#### Prompt:
The expected output is the line with "Task: Click the 儲存設定 button" plus all lines after it to the end of the material below, reproduced exactly, with pictures omitted and nothing else included.

★ ★ ★ ★ ★

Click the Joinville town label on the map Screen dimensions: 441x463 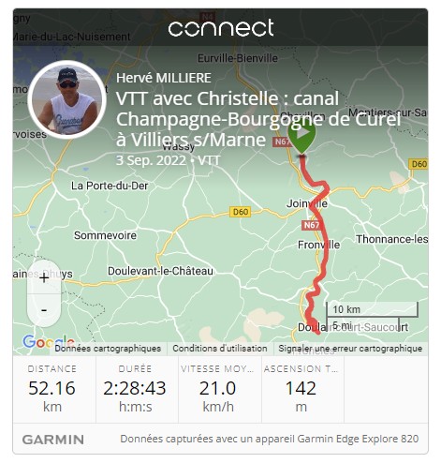tap(307, 203)
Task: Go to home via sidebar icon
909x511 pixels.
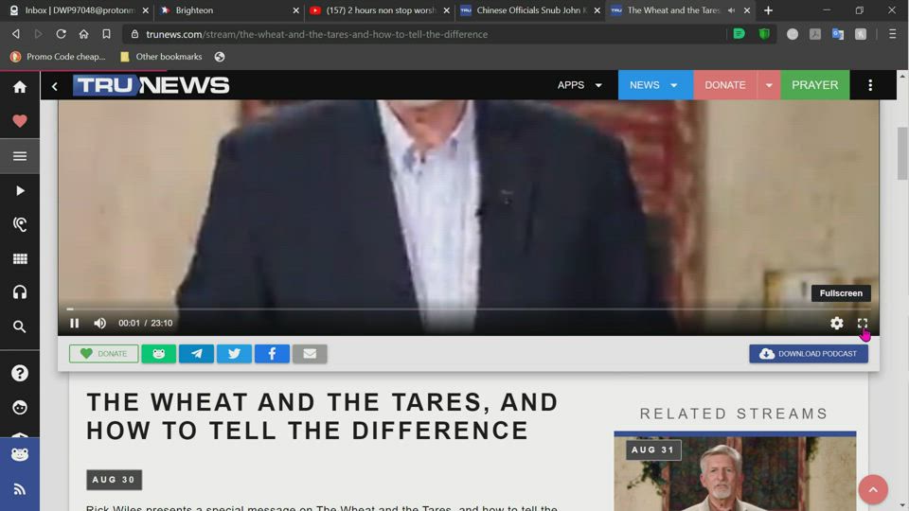Action: click(x=20, y=87)
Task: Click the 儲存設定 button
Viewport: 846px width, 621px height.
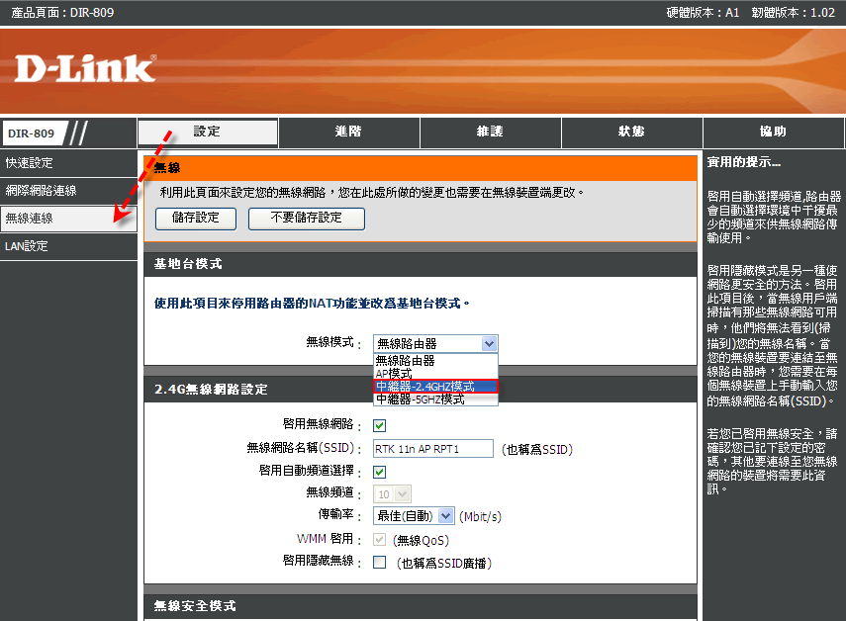Action: pos(195,218)
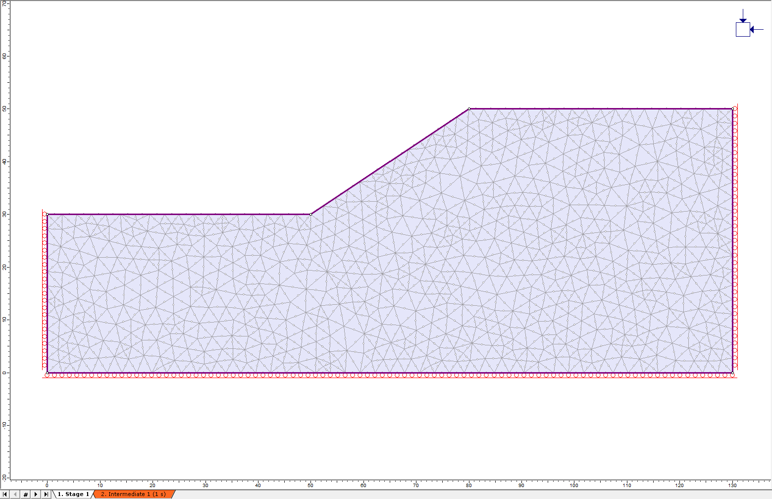Jump to the last stage arrow button
Viewport: 772px width, 499px height.
click(x=46, y=494)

★ ★ ★ ★ ★

#### Answer to the exercise:
Task: Click the 儲存設定 button
Viewport: 846px width, 621px height.
Action: pos(195,218)
Jump to the last stage arrow button
Viewport: 772px width, 499px height.
click(x=46, y=494)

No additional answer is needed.